The title proved popular among players and garnered positive reception from critics; praise was directed towards the graphic presentation and fast gameplay but criticism was geared towards several aspects.

== Super Sidekicks 2: The World Championship ==

Published in 1994 (Japanese title: "Tokuten Ou 2 - Real Fight Football"), Super Sidekicks 2: The World Championship corrected most of the flaws in the original's design, including the ability to switch players' control during the game and a smaller goal. It increased the number of teams to 48 and divided them into 6 geographical regions.

Its gameplay uses a simplified three-button configuration. The title proved popular among players and garnered critical acclaim from critics, with praise directed towards improvements made over its predecessor.

== Super Sidekicks 3: The Next Glory ==

Published in 1995 (Japanese title: "Tokuten Ou 3 - Eikoue no Michi", "Goal-Scoring King 3: Path to the Glory"), Super Sidekicks 3: The Next Glory features 64 national teams divided into 8 regions. It proved popular among players and garnered positive reception from critics, but most reviewers noted that it felt more like an update than a true successor to Super Sidekicks 2.
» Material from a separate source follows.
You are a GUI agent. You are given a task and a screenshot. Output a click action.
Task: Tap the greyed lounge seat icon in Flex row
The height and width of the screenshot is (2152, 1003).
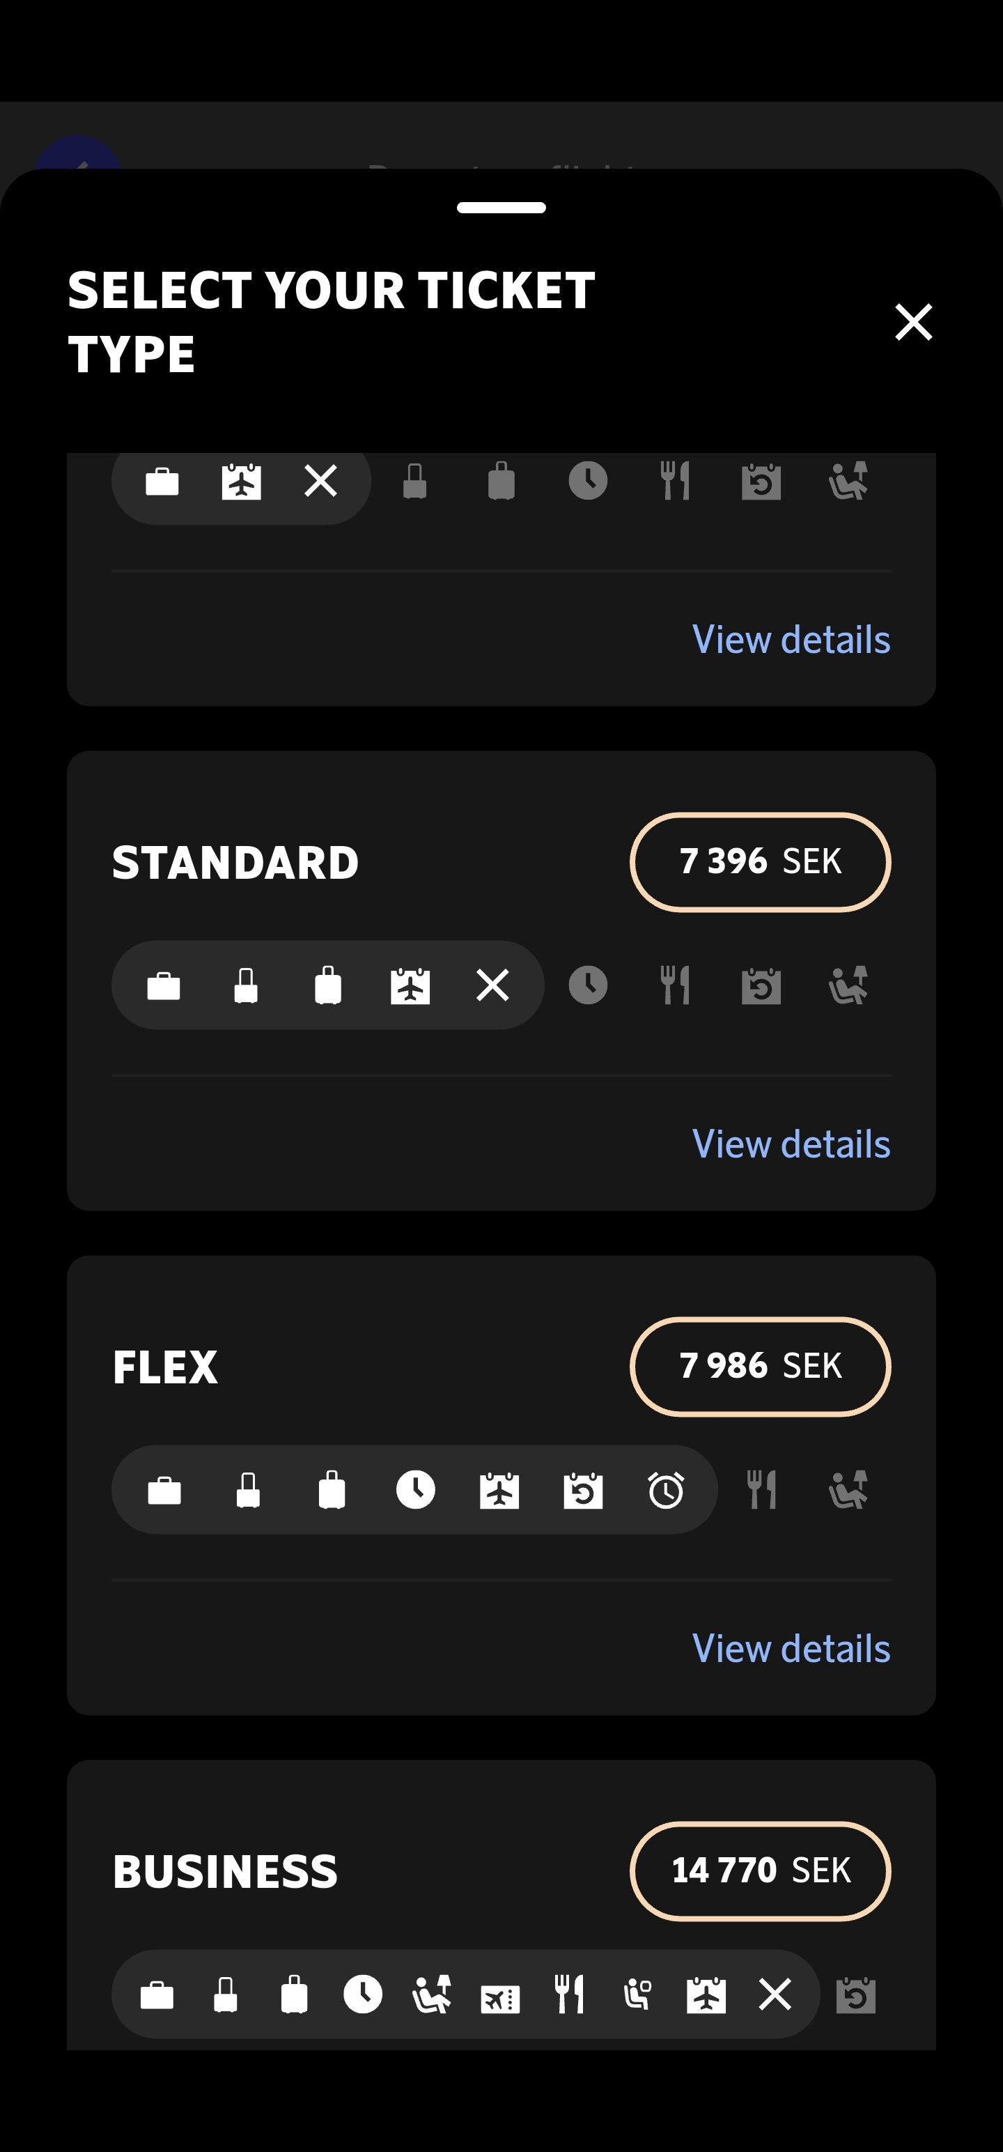[848, 1490]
=== Neo Geo Cup '98: The Road to the Victory ===

Neo Geo Cup '98: The Road to the Victory is based on the FIFA World Cup 1998, despite being released after the 1998 FIFA World Cup.

It is a re-make of Super Sidekicks 3, but the animations and designs were exactly the same. The only difference is teams and kits to reflect the World Cup and players to resemble squads from the World Cup (teams that did not qualify use line-ups from friendly games and qualifiers). It served as the final entry in the Super Sidekicks saga.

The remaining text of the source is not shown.